_Exercise brief:_ Beneath this task are records; count how many lines include the string "réserver" and answer with that number alone.
** Opening Exercise data block **
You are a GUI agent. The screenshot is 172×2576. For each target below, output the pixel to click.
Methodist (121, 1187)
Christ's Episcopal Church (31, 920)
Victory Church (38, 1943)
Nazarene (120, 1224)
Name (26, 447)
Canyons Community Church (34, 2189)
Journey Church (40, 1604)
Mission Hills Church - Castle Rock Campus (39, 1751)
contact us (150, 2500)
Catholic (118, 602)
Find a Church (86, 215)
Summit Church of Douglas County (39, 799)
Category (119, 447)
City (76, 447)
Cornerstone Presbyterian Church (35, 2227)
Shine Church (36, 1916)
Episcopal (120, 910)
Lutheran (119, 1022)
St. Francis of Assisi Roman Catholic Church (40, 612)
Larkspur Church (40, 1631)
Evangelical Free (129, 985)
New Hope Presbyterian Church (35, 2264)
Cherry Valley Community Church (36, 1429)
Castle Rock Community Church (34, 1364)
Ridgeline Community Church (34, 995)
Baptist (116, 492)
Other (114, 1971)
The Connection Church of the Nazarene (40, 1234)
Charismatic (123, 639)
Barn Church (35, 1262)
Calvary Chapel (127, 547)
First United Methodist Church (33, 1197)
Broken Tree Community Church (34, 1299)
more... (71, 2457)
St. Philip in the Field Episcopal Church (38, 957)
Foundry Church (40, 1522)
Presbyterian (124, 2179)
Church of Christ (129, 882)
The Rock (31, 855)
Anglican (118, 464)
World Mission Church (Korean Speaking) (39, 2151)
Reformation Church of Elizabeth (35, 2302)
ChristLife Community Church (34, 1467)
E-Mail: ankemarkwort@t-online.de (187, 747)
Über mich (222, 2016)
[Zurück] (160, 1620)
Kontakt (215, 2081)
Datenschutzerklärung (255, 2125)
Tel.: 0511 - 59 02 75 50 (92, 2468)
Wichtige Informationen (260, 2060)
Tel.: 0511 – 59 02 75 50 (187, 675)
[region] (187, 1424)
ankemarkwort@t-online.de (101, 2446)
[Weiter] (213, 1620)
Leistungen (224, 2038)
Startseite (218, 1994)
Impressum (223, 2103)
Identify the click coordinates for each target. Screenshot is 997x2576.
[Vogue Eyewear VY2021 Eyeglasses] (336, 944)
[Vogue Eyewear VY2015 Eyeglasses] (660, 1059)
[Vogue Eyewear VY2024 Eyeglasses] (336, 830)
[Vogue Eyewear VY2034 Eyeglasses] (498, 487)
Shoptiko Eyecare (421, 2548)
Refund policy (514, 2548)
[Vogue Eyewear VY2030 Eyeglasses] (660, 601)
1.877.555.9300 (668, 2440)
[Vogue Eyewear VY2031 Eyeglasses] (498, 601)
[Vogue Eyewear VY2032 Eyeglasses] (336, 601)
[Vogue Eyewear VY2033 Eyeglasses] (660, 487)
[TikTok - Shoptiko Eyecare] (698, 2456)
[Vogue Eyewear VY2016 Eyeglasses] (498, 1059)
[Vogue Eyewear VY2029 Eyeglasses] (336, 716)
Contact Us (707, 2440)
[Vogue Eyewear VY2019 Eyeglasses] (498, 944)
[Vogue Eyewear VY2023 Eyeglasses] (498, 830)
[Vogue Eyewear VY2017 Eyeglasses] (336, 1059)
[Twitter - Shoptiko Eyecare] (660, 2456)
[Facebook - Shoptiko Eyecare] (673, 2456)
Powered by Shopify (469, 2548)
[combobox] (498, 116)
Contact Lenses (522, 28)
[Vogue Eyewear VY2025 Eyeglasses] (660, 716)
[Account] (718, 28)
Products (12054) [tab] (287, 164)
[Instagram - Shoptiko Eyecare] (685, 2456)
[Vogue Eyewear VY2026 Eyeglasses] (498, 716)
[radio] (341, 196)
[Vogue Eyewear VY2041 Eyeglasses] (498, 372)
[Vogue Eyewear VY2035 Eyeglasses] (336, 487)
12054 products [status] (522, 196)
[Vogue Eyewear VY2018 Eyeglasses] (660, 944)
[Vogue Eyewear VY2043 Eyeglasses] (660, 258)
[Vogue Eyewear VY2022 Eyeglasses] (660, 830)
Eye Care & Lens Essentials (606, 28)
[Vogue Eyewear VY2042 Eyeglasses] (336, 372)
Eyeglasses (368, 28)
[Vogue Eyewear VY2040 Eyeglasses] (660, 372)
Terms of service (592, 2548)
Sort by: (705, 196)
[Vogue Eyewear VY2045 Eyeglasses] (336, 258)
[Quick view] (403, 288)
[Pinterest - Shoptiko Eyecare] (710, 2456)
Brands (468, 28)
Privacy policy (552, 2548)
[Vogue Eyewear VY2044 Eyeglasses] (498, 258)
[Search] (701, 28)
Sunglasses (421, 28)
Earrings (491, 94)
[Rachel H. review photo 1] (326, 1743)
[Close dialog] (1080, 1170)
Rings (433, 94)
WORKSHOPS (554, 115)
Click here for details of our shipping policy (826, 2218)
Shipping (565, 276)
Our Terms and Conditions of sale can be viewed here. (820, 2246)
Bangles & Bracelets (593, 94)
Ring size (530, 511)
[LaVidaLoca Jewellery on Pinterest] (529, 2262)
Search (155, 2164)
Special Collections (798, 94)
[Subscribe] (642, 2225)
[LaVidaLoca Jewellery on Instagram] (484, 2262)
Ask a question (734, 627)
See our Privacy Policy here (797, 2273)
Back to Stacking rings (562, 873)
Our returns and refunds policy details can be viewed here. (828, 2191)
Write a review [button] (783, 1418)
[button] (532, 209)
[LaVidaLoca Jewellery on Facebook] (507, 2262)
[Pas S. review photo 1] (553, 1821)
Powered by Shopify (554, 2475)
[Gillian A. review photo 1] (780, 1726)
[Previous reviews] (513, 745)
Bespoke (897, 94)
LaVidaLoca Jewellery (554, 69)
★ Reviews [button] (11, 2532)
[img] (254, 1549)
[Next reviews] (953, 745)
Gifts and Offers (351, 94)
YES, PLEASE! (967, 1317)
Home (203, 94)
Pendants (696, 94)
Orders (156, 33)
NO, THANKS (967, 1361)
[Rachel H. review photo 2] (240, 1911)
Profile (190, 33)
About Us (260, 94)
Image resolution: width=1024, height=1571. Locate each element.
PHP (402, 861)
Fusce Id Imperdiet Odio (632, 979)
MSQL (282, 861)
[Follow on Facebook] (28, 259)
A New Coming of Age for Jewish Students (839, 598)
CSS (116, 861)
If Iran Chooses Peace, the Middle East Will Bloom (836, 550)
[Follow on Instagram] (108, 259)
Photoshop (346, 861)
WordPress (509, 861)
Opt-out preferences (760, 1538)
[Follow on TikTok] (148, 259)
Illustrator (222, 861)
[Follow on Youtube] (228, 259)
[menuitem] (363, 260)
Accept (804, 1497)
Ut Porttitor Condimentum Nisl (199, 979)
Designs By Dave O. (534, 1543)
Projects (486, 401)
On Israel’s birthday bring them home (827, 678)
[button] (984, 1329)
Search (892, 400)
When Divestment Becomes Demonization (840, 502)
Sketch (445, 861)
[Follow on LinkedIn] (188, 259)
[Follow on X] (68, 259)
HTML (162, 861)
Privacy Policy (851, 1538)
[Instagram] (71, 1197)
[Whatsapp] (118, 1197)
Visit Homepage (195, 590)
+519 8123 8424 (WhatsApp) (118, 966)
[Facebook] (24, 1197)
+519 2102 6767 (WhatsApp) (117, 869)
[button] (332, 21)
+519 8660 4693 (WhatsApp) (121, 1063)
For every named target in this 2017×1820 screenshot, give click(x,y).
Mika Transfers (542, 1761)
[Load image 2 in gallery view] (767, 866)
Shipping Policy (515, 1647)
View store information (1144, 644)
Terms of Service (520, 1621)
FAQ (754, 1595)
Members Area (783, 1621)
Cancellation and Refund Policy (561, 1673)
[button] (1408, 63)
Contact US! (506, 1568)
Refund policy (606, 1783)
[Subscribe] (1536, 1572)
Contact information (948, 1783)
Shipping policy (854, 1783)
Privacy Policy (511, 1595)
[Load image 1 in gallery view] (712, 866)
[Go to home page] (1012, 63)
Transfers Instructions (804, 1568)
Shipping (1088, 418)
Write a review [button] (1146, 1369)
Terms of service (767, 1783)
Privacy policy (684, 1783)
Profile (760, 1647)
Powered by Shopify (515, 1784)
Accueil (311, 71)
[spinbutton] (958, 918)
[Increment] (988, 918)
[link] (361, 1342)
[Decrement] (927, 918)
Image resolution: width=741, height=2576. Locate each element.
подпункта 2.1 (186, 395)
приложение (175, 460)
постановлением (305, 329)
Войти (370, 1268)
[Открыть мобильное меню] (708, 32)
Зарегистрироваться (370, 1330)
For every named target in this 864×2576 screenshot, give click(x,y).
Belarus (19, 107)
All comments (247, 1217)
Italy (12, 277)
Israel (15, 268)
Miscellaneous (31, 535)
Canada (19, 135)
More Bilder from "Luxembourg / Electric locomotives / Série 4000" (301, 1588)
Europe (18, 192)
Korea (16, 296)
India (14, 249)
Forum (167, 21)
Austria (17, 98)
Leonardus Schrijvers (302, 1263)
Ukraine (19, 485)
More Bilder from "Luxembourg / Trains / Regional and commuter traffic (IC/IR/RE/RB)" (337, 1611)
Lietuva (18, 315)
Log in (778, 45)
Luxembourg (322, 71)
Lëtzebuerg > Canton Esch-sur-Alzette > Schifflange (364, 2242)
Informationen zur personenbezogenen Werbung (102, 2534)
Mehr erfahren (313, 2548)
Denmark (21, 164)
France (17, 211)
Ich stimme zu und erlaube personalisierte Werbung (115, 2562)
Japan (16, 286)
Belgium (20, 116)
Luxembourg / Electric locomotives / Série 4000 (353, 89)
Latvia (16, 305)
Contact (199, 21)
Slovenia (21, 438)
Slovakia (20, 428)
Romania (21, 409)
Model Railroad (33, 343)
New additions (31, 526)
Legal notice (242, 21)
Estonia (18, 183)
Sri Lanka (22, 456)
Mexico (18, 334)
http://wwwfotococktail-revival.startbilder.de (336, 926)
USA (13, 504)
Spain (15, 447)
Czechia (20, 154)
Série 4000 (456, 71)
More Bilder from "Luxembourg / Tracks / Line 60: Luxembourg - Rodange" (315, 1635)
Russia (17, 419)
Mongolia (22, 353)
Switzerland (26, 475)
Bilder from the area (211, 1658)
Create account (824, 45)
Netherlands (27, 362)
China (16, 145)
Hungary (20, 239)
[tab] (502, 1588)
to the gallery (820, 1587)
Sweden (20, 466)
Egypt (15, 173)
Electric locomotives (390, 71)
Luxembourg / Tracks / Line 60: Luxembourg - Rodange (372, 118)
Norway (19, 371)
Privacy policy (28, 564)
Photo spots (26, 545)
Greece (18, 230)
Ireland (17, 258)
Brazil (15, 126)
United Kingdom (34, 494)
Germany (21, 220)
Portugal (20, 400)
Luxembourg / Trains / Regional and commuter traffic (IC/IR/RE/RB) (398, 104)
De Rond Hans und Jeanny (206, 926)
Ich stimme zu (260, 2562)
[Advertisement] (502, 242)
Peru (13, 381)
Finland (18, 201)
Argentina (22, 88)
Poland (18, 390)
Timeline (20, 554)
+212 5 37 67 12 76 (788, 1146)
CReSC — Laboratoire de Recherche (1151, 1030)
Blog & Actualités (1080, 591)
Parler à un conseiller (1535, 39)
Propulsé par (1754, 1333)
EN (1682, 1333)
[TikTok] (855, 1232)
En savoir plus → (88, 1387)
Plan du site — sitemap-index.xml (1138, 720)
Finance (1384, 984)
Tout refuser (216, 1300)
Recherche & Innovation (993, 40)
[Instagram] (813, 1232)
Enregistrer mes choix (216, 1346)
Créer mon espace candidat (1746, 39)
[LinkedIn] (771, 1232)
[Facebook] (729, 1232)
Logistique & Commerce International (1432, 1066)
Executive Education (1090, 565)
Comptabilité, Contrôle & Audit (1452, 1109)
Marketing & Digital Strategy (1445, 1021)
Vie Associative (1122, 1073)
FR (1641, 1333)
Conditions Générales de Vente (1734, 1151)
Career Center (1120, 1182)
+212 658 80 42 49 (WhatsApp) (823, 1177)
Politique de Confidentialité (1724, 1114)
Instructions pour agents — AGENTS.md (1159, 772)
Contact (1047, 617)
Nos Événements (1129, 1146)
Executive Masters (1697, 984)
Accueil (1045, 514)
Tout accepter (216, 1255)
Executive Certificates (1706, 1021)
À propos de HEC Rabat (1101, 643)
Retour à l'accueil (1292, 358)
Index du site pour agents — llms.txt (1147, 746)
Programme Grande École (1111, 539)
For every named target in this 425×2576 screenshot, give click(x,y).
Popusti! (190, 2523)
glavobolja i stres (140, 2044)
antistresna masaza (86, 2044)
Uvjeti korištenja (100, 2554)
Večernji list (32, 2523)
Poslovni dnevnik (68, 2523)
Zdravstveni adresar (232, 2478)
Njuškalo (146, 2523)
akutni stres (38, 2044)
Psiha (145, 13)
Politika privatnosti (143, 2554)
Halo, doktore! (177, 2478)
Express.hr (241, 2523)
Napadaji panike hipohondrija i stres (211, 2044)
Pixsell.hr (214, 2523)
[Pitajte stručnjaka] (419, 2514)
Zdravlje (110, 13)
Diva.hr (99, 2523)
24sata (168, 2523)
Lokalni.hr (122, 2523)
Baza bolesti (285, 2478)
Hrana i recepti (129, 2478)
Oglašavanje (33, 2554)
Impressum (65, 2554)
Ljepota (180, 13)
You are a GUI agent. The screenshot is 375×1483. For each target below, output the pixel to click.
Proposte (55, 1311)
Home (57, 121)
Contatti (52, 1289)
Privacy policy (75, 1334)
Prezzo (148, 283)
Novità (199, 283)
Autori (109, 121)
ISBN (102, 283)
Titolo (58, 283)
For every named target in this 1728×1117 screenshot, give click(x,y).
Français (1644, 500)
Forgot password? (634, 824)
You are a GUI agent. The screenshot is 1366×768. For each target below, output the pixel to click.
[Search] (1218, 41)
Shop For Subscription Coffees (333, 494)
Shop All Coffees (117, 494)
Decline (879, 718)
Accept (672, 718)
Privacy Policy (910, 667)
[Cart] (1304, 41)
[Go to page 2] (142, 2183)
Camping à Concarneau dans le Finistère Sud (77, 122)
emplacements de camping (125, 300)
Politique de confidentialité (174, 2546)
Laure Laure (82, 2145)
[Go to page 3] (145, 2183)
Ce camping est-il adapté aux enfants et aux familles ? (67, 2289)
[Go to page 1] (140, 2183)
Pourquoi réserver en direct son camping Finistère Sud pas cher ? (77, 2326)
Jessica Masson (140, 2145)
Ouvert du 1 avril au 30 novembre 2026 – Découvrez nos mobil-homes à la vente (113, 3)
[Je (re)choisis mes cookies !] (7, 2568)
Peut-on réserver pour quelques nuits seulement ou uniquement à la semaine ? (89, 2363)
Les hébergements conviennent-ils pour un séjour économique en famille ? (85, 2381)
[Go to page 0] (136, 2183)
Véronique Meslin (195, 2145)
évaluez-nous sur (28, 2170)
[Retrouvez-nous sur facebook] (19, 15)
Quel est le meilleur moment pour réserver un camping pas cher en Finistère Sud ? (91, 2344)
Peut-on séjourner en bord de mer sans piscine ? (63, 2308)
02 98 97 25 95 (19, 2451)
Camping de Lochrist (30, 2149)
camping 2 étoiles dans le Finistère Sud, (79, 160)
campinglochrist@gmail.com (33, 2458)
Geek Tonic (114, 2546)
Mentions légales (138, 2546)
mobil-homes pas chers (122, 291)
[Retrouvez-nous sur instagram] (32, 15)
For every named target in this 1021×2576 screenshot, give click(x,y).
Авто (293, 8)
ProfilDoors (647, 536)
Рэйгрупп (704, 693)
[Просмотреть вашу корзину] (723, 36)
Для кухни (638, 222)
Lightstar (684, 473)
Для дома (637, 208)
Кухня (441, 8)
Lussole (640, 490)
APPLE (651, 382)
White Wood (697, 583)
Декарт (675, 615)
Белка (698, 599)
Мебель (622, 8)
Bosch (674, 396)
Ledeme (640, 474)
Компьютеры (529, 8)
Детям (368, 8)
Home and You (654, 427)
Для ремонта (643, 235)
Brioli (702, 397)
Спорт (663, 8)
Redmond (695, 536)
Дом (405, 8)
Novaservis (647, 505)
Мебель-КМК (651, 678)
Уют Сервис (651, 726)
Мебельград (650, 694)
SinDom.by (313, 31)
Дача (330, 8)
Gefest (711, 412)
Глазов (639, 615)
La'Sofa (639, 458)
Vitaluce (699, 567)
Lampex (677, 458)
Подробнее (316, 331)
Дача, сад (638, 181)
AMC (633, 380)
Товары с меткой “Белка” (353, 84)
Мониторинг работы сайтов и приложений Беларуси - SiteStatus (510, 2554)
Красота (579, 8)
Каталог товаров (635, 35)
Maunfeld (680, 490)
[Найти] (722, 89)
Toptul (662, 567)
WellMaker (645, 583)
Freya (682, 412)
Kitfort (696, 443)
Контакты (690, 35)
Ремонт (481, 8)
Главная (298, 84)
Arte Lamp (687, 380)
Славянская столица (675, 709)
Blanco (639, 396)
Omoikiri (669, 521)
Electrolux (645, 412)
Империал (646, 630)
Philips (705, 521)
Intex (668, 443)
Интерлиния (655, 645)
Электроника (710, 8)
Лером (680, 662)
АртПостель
** Closing Exercise data block **
_Response for this exercise:_ 3